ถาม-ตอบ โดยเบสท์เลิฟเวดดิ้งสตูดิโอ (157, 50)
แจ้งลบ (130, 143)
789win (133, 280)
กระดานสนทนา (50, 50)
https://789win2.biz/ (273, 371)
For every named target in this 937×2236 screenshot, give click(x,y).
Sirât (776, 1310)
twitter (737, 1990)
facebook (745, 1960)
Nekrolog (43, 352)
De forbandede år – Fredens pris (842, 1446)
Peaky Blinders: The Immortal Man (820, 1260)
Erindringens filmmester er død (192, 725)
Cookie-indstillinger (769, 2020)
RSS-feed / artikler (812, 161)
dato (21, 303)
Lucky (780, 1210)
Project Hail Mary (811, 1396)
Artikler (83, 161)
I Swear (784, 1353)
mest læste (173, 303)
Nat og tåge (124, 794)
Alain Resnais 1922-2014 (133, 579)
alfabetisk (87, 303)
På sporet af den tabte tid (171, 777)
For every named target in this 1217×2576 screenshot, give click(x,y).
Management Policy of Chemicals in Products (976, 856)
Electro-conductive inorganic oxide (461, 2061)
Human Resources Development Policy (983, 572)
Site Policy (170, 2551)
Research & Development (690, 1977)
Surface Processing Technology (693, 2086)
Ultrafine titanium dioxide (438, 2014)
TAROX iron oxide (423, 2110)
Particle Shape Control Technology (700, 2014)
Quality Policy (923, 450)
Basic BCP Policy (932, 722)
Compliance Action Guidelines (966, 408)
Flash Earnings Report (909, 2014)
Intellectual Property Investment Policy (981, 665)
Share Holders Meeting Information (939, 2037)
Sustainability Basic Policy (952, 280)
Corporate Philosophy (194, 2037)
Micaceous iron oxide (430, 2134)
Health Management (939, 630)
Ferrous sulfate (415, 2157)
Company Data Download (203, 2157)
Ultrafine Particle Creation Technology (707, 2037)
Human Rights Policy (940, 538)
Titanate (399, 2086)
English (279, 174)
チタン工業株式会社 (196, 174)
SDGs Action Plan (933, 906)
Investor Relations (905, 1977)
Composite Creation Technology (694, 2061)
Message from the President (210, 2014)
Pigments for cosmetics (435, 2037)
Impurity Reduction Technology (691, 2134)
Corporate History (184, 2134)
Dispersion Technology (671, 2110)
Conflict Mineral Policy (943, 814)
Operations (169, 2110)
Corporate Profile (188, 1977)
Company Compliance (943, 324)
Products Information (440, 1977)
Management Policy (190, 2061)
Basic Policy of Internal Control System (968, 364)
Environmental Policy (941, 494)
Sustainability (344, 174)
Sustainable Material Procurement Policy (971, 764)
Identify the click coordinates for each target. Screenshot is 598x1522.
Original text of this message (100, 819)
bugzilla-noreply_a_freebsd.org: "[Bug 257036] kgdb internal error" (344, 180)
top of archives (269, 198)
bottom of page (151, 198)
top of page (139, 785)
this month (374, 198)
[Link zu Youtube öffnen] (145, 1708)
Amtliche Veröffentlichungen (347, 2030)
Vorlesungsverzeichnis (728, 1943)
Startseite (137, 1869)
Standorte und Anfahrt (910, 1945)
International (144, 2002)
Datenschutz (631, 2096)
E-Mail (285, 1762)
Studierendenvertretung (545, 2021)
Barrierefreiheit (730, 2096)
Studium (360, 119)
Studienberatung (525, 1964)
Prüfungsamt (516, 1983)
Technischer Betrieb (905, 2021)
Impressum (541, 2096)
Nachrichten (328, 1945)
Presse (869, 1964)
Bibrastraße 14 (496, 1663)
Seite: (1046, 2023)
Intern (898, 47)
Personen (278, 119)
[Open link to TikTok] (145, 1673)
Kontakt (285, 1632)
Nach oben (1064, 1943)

AIM OF THE EXERCISE
Rewrite the records above with every "Policy" replaced by "Guideline", keeping everything else unchanged.

FULL OUTPUT
ถาม-ตอบ โดยเบสท์เลิฟเวดดิ้งสตูดิโอ (157, 50)
แจ้งลบ (130, 143)
789win (133, 280)
กระดานสนทนา (50, 50)
https://789win2.biz/ (273, 371)
For every named target in this 937×2236 screenshot, give click(x,y).
Sirât (776, 1310)
twitter (737, 1990)
facebook (745, 1960)
Nekrolog (43, 352)
De forbandede år – Fredens pris (842, 1446)
Peaky Blinders: The Immortal Man (820, 1260)
Erindringens filmmester er død (192, 725)
Cookie-indstillinger (769, 2020)
RSS-feed / artikler (812, 161)
dato (21, 303)
Lucky (780, 1210)
Project Hail Mary (811, 1396)
Artikler (83, 161)
I Swear (784, 1353)
mest læste (173, 303)
Nat og tåge (124, 794)
Alain Resnais 1922-2014 (133, 579)
alfabetisk (87, 303)
På sporet af den tabte tid (171, 777)
For every named target in this 1217×2576 screenshot, give click(x,y).
Management Guideline of Chemicals in Products (976, 856)
Electro-conductive inorganic oxide (461, 2061)
Human Resources Development Guideline (983, 572)
Site Guideline (170, 2551)
Research & Development (690, 1977)
Surface Processing Technology (693, 2086)
Ultrafine titanium dioxide (438, 2014)
TAROX iron oxide (423, 2110)
Particle Shape Control Technology (700, 2014)
Quality Guideline (923, 450)
Basic BCP Guideline (932, 722)
Compliance Action Guidelines (966, 408)
Flash Earnings Report (909, 2014)
Intellectual Property Investment Guideline (981, 665)
Share Holders Meeting Information (939, 2037)
Sustainability Basic Guideline (952, 280)
Corporate Philosophy (194, 2037)
Micaceous iron oxide (430, 2134)
Health Management (939, 630)
Ferrous sulfate (415, 2157)
Company Data Download (203, 2157)
Ultrafine Particle Creation Technology (707, 2037)
Human Rights Guideline (940, 538)
Titanate (399, 2086)
English (279, 174)
チタン工業株式会社 (196, 174)
SDGs Action Plan (933, 906)
Investor Relations (905, 1977)
Composite Creation Technology (694, 2061)
Message from the President (210, 2014)
Pigments for cosmetics (435, 2037)
Impurity Reduction Technology (691, 2134)
Corporate History (184, 2134)
Dispersion Technology (671, 2110)
Conflict Mineral Guideline (943, 814)
Operations (169, 2110)
Corporate Profile (188, 1977)
Company Compliance (943, 324)
Products Information (440, 1977)
Management Guideline (190, 2061)
Basic Guideline of Internal Control System (968, 364)
Environmental Guideline (941, 494)
Sustainability (344, 174)
Sustainable Material Procurement Guideline (971, 764)
Identify the click coordinates for each target. Screenshot is 598x1522.
Original text of this message (100, 819)
bugzilla-noreply_a_freebsd.org: "[Bug 257036] kgdb internal error" (344, 180)
top of archives (269, 198)
bottom of page (151, 198)
top of page (139, 785)
this month (374, 198)
[Link zu Youtube öffnen] (145, 1708)
Amtliche Veröffentlichungen (347, 2030)
Vorlesungsverzeichnis (728, 1943)
Startseite (137, 1869)
Standorte und Anfahrt (910, 1945)
International (144, 2002)
Datenschutz (631, 2096)
E-Mail (285, 1762)
Studierendenvertretung (545, 2021)
Barrierefreiheit (730, 2096)
Studium (360, 119)
Studienberatung (525, 1964)
Prüfungsamt (516, 1983)
Technischer Betrieb (905, 2021)
Impressum (541, 2096)
Nachrichten (328, 1945)
Presse (869, 1964)
Bibrastraße 14 (496, 1663)
Seite: (1046, 2023)
Intern (898, 47)
Personen (278, 119)
[Open link to TikTok] (145, 1673)
Kontakt (285, 1632)
Nach oben (1064, 1943)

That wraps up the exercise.